**Written request:**
Duplicate the rows below from the line with "Where should I click to: Click the You" up to and including the line with "(x=714, y=169)".

⁂

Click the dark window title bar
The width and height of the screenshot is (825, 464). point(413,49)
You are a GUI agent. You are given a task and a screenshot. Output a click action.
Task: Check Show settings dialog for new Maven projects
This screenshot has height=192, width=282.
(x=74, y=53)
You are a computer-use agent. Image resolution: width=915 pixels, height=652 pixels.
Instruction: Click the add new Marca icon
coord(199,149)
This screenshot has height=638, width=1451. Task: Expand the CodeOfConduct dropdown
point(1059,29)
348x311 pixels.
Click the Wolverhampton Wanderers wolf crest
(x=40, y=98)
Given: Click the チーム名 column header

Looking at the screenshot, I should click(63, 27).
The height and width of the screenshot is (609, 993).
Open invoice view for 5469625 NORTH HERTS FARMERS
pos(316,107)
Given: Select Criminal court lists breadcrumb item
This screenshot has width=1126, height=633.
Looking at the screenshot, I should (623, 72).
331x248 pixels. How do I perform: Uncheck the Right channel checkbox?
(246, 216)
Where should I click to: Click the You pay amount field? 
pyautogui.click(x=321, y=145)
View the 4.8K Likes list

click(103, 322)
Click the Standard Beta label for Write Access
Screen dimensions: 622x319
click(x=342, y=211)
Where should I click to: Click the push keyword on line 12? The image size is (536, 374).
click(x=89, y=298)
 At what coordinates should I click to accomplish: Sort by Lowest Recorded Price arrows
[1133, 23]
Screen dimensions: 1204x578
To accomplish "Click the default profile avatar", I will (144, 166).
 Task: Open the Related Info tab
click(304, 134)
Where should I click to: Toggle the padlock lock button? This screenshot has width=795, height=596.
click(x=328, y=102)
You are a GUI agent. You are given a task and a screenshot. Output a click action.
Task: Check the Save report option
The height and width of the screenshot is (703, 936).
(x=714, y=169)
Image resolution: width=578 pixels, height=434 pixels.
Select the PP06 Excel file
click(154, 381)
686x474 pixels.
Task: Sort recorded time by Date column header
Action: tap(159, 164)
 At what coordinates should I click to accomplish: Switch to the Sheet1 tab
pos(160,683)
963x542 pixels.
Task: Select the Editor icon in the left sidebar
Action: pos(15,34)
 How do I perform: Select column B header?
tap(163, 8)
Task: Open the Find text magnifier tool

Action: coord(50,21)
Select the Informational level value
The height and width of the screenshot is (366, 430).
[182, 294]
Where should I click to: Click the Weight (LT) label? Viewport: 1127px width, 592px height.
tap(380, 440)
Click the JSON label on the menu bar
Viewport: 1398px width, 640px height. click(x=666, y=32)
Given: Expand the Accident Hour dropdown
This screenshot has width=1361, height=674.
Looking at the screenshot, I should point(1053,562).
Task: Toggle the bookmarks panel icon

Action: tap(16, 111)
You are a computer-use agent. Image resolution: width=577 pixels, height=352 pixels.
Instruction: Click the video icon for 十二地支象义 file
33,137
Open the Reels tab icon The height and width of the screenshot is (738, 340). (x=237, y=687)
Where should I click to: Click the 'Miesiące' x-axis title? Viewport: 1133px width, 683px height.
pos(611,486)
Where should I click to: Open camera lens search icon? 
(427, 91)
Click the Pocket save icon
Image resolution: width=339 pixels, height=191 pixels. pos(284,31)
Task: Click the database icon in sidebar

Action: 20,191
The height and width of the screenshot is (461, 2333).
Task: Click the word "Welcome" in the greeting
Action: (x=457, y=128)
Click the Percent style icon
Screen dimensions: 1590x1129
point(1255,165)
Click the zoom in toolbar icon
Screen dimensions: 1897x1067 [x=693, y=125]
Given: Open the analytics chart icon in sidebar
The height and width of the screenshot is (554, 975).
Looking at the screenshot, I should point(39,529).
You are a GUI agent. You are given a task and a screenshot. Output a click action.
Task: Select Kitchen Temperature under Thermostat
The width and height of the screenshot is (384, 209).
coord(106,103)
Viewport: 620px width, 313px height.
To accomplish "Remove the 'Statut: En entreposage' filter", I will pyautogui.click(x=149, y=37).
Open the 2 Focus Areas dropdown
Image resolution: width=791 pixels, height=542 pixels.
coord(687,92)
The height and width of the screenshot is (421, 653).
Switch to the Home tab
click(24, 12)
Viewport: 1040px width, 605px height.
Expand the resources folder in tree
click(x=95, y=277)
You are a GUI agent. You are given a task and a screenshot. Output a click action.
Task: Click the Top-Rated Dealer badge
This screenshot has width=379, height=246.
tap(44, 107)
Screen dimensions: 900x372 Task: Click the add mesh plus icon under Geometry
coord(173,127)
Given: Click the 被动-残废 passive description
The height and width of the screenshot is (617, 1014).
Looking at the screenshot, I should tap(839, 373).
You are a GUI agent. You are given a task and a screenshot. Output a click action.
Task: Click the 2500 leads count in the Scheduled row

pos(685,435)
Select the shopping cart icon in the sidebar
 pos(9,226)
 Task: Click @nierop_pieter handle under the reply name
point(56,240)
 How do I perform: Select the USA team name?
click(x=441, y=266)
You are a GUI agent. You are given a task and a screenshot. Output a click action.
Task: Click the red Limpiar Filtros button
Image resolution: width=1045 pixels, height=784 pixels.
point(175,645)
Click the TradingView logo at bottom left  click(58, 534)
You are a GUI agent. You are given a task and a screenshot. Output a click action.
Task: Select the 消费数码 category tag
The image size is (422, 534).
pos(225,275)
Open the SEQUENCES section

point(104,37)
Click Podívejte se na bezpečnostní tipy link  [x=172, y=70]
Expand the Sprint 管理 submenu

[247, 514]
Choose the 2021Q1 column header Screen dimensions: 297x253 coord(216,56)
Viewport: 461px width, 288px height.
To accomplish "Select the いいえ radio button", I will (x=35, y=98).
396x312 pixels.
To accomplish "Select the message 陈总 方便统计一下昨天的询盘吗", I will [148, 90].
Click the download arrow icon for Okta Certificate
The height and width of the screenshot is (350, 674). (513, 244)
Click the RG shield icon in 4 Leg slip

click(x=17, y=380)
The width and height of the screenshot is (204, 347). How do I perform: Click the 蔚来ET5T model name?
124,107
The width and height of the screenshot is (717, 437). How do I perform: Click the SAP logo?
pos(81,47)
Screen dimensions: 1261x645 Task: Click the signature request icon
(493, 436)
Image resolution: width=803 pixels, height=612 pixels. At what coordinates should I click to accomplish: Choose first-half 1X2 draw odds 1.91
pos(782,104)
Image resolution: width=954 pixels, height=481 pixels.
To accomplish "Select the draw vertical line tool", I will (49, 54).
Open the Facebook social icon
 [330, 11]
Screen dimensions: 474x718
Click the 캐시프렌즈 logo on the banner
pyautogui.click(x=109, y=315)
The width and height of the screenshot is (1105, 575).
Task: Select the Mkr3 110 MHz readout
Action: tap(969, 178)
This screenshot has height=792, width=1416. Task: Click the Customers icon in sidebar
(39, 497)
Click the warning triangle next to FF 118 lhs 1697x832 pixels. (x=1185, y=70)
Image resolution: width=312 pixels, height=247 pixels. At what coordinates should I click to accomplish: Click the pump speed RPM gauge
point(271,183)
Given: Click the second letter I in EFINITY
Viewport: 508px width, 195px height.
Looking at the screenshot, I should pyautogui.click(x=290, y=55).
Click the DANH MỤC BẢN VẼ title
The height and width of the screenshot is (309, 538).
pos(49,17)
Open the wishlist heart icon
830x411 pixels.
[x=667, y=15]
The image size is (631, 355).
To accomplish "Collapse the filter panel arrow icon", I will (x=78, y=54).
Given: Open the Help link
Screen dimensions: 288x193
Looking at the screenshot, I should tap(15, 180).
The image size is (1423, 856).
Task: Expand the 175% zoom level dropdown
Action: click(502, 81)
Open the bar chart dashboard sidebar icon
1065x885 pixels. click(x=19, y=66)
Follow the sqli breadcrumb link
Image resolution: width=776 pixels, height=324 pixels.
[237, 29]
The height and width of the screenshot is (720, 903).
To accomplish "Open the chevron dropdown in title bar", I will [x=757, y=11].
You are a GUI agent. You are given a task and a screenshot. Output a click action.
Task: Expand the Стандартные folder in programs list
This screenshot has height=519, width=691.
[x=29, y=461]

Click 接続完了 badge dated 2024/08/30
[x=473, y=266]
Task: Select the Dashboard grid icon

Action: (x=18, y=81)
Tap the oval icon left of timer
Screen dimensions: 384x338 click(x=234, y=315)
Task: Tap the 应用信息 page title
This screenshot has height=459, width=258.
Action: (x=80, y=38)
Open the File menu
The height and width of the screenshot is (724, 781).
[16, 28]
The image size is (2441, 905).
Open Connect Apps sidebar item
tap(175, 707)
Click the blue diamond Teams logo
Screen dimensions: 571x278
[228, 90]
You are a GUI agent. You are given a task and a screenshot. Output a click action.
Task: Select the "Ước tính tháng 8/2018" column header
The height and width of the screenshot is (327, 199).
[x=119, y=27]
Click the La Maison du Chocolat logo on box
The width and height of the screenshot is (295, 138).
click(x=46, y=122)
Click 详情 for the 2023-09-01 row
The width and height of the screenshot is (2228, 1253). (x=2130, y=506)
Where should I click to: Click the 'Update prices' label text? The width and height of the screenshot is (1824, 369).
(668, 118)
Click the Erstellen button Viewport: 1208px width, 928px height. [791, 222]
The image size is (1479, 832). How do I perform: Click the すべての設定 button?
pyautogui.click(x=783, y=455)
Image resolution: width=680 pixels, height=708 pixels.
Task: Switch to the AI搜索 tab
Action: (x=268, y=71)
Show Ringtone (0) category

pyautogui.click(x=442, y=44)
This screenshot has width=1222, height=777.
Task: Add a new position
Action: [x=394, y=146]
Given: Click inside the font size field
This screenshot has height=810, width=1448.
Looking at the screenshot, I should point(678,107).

⁂

**Exercise solution:**
Where should I click to: Click the You pay amount field? 
pyautogui.click(x=321, y=145)
View the 4.8K Likes list

click(103, 322)
Click the Standard Beta label for Write Access
Screen dimensions: 622x319
click(x=342, y=211)
Where should I click to: Click the push keyword on line 12? The image size is (536, 374).
click(x=89, y=298)
 At what coordinates should I click to accomplish: Sort by Lowest Recorded Price arrows
[1133, 23]
Screen dimensions: 1204x578
To accomplish "Click the default profile avatar", I will (144, 166).
 Task: Open the Related Info tab
click(304, 134)
Where should I click to: Toggle the padlock lock button? This screenshot has width=795, height=596.
click(x=328, y=102)
You are a GUI agent. You are given a task and a screenshot. Output a click action.
Task: Check the Save report option
The height and width of the screenshot is (703, 936).
(x=714, y=169)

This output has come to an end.